I think of her when I see Bellocq's photograph —
a woman posed on a wicker divan, her hair
spilling over. Around her, flowers —
on a pillow, on a thick carpet. Even
the ravages of this old photograph
bloom like water lilies across her thigh.
how long did she hold there, this other
Ophelia, nameless inmate in Storyville,
naked, her nipples offered up hard with cold?

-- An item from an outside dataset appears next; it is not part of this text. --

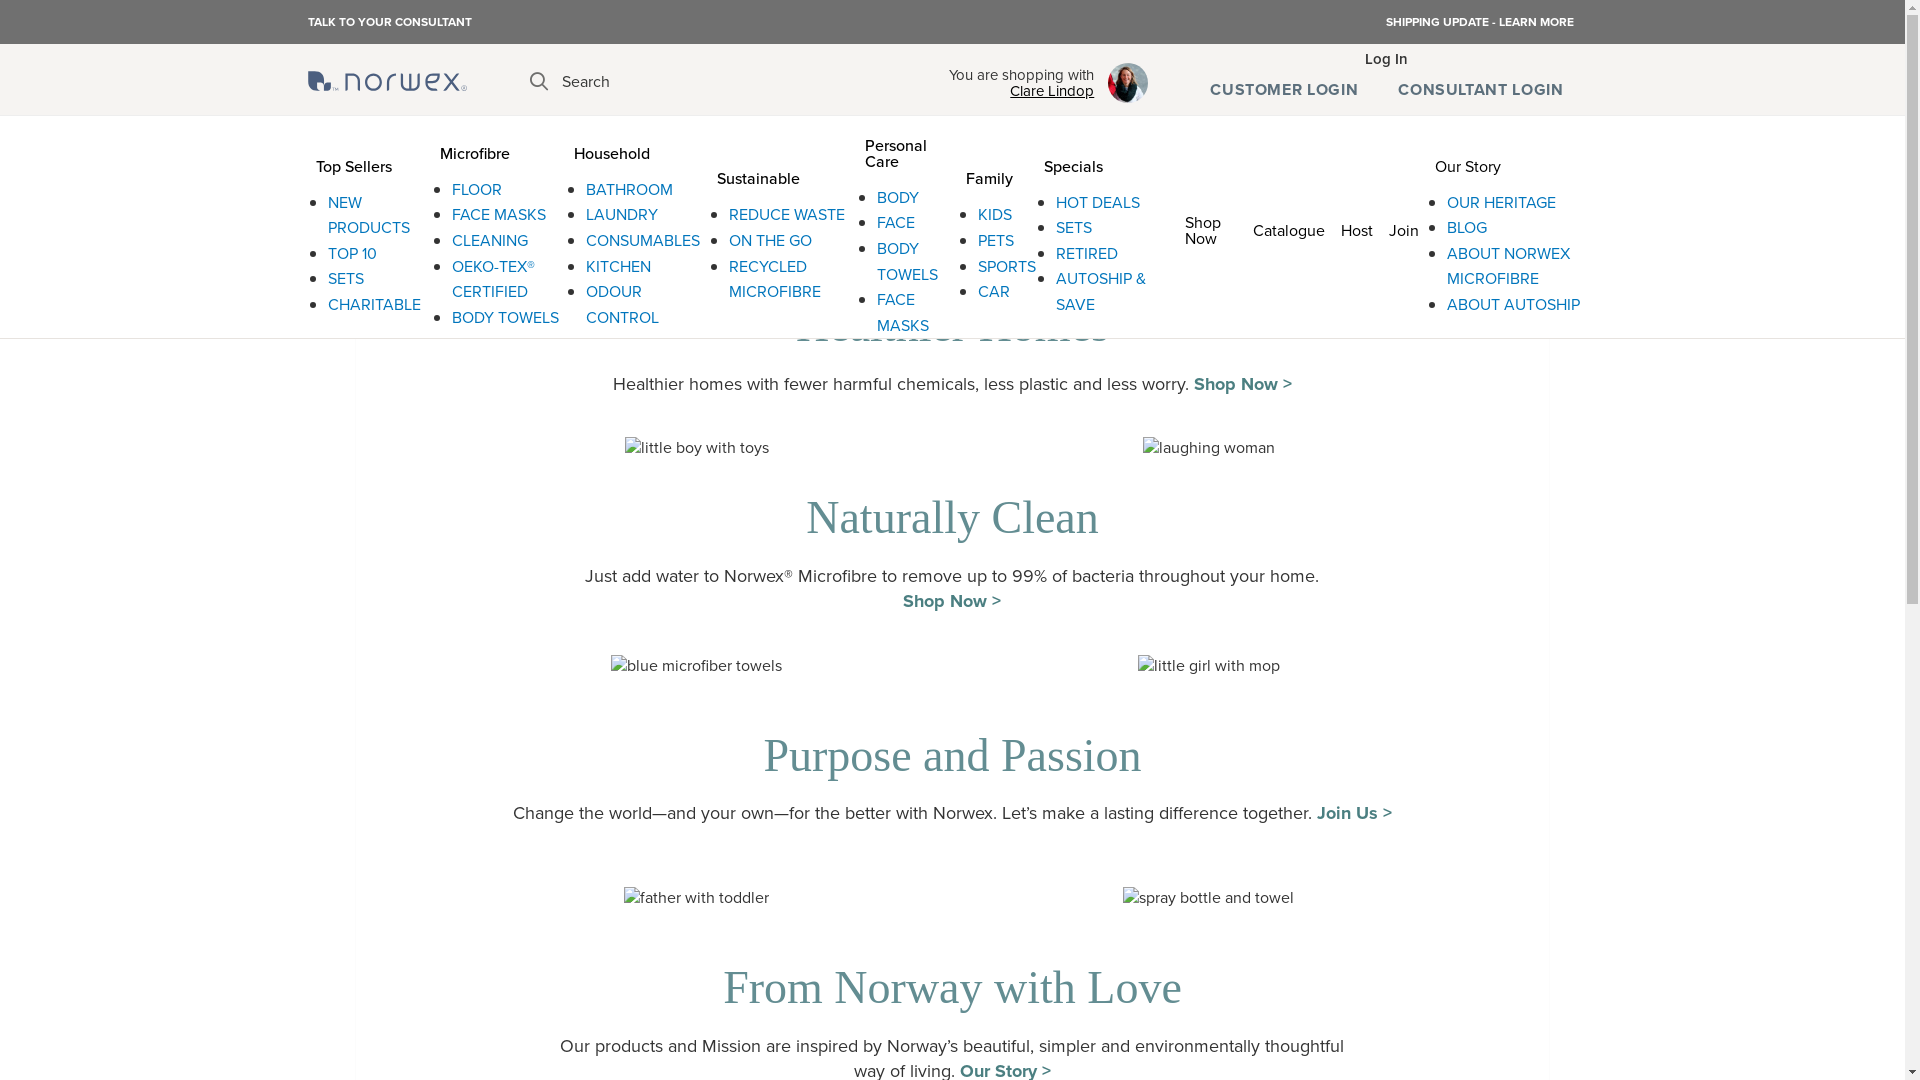  Describe the element at coordinates (1211, 228) in the screenshot. I see `Shop Now` at that location.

The small mound of her belly, the pale hair
of her pubis — these things — her body
there for the taking. But in her face, a dare.
Staring into the camera, she seems to pull
all movement from her slender limbs
and hold it in her heavy-lidded eyes.
Her body limp as dead Ophelia's,
her lips poised to open, to speak.


PORTRAIT #2

August 1911

I pose nude for this photograph, awkward,
one arm folded behind my back, the other
limp at my side. Seated, I raise my chin,
my back so straight I imagine the bones
separating in my spine, my neck lengthening
like evening shadow. When I see this plate
I try to recall what I was thinking —
how not to be exposed, though naked, how
to wear skin like a garment, seamless.
Bellocq thinks I'm right for the camera, keeps
coming to my room. These plates are fragile,
he says, showing me how easy it is
to shatter this image of myself, how
a quick scratch carves a scar across my chest.


MARCH 1911

It troubles me to think that I am suited
for this work — spectacle and fetish —
a pale odalisque. But then I recall
my earliest training — childhood — how
my mother taught me to curtsy and be still
so that I might please a white man, my father.
For him I learned to shape my gestures,
practiced expressions on my pliant face.

Later, I took arsenic — tablets I swallowed
to keep me fair, bleached white as stone.
Whiter still, I am a reversed silhouette
against the black backdrop where I pose, now,
for photographs, a man named Bellocq.
He visits often, buys time only to look
through his lens. It seems I can sit for hours,
suffer the distant eye he trains on me,

lose myself in reverie where I think most
of you: how I was a doll in your hands
as you brushed and plaited my hair, marveling
that the comb — your fingers — could slip through
as if sifting fine white flour. I could lose myself
then, too, my face — each gesture — shifting
to mirror yours as when I'd sit before you, scrubbed
and bright with schooling, my eyebrows raised,

punctuating each new thing you taught. There,
at school, I could escape my other life of work:
laundry, flat irons and damp sheets, the bloom
of steam before my face; or picking time,
hunchbacked in the field — a sea of cotton,
white as oblivion — where I would sink
and disappear. Now I face the camera, wait
for the photograph to show me who I am.


MARCH 1911

I know well the state of dread you describe,
and news of another lynching where you are
dredges the silt of my memory — days when

my mother would snuff the lamps early,
a thin blanket of whisper and hush over us.
We'd hear danger even in the soft rustling

of leaves. And in the fields, we'd bend lower
to our work. Such things come as less and less
a shock. Everywhere there are the dead and dying —

disease taking them slowly, or violence with its quic
and steady hand. In the paper today, tragedy
in New York City — a clothing factory, so many women

dying in a fire. The place they worked, locked up tight,
became a tomb. I live where I work. Will I die here
too? I read that some chose a last moment of flight,

leaping nine stories to their deaths. Others stayed
inside, perhaps to be burned clean
in the fire's embrace, to rise again through the flames.